====== Given entries ======

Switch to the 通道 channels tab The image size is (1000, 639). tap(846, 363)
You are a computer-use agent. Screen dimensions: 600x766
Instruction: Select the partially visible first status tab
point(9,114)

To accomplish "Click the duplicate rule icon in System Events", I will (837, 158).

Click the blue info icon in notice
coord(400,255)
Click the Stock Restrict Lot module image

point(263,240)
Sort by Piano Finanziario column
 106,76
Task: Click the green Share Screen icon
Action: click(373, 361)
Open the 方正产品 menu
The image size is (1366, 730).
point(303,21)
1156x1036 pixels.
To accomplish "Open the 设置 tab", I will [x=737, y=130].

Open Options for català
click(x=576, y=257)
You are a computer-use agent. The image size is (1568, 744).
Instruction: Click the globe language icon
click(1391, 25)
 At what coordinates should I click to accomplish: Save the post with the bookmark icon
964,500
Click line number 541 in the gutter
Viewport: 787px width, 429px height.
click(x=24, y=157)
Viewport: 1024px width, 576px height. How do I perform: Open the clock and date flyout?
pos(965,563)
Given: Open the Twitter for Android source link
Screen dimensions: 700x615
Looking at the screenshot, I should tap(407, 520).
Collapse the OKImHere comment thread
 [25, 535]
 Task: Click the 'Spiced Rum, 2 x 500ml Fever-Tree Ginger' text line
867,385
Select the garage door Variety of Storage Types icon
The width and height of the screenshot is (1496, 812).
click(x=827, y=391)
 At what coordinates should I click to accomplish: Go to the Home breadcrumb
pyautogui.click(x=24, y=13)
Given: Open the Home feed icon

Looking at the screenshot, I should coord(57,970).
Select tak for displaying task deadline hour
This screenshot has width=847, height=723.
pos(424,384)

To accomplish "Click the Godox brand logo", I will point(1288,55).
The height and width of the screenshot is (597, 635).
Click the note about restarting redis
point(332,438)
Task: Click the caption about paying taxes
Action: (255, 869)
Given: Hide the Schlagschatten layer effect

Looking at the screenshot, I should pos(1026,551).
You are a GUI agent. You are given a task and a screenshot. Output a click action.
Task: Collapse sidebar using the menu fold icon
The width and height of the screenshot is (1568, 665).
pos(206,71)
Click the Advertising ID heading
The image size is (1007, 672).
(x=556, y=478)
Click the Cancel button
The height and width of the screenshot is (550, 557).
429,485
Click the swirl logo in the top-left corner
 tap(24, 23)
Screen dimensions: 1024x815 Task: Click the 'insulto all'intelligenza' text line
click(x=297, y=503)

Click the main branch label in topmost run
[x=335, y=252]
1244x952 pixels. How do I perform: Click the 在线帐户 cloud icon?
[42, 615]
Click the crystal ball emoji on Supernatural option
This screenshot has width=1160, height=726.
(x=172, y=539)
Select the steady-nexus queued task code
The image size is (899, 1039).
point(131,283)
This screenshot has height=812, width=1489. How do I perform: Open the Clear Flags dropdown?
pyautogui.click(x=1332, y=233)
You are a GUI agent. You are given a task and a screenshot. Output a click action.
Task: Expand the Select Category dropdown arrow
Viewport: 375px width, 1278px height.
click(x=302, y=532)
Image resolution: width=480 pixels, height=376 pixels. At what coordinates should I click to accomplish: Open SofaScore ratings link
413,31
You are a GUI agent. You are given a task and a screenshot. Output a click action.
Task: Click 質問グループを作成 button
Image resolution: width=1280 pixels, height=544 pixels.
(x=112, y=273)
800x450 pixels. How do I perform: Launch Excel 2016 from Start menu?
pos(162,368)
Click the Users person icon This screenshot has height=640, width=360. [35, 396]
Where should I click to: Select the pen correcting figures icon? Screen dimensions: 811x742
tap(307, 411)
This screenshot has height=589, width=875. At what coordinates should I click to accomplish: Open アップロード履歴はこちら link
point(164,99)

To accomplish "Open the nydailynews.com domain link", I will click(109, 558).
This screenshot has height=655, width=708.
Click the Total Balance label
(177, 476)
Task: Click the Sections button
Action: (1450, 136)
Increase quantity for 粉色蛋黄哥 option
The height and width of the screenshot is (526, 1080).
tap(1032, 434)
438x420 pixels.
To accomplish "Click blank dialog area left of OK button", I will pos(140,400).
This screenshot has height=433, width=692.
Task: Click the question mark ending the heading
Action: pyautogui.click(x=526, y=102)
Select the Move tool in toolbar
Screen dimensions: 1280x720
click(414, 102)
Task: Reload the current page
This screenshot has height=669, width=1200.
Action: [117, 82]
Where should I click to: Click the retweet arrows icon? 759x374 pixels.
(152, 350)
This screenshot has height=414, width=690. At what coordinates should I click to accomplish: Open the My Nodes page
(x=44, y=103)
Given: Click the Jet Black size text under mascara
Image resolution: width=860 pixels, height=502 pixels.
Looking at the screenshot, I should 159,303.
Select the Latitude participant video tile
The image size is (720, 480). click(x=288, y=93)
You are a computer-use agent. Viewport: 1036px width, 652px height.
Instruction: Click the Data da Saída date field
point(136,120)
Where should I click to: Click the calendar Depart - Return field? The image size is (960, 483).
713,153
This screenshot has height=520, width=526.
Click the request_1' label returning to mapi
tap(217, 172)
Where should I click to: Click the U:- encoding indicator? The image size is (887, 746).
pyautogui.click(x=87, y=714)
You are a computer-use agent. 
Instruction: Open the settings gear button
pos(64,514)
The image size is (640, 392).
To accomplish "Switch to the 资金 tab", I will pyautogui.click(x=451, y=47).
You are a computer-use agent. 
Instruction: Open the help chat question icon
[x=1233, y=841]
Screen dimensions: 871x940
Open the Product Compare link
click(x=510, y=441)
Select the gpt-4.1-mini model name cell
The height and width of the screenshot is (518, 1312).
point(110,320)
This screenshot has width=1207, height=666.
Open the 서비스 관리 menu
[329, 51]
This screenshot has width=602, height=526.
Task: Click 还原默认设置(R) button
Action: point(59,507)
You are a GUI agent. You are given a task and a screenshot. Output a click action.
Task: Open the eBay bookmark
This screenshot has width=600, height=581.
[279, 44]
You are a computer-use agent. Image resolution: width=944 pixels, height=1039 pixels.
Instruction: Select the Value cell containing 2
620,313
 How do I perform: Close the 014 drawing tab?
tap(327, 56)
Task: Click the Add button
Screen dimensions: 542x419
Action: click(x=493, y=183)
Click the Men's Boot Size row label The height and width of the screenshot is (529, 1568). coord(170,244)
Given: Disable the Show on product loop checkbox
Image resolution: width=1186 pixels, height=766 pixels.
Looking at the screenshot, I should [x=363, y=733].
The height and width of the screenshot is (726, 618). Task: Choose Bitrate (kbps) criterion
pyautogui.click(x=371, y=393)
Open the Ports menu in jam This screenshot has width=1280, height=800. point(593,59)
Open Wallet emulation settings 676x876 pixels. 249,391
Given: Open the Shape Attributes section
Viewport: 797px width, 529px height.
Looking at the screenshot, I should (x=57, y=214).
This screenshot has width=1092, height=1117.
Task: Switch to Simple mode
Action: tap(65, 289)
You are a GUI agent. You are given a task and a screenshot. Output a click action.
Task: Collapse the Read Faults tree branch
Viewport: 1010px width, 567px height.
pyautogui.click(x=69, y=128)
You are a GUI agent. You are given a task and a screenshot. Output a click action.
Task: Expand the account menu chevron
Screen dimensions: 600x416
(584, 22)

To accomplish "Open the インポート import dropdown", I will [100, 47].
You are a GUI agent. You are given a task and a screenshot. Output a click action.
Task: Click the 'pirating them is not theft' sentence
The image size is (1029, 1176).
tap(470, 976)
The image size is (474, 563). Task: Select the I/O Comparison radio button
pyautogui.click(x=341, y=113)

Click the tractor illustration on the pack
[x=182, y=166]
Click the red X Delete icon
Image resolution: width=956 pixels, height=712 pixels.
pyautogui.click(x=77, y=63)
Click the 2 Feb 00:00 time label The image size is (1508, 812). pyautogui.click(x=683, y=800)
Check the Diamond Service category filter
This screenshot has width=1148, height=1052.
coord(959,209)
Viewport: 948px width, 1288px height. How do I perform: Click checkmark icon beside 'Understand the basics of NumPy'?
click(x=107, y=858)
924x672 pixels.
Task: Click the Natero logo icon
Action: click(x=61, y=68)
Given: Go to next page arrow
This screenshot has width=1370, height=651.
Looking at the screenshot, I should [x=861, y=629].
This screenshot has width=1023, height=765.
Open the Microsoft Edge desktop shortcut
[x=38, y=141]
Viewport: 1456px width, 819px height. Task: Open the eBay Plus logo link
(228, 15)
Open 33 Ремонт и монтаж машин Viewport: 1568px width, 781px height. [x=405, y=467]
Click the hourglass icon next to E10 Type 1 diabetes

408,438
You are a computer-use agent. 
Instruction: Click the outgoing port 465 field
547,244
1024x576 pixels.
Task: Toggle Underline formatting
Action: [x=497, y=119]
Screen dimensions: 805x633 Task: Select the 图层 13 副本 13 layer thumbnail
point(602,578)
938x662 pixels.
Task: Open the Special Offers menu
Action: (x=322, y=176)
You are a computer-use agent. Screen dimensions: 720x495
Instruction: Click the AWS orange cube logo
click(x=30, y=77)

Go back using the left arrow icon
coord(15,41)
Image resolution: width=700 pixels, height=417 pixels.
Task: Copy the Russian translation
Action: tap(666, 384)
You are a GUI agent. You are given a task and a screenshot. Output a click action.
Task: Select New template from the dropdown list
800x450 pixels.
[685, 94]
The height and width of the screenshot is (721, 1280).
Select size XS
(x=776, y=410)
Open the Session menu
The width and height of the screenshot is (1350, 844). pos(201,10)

======

- Problem details:
Every line above that has the string "Expand" needs to be copied.

- Written solution:
Task: Expand the Select Category dropdown arrow
Task: Expand the account menu chevron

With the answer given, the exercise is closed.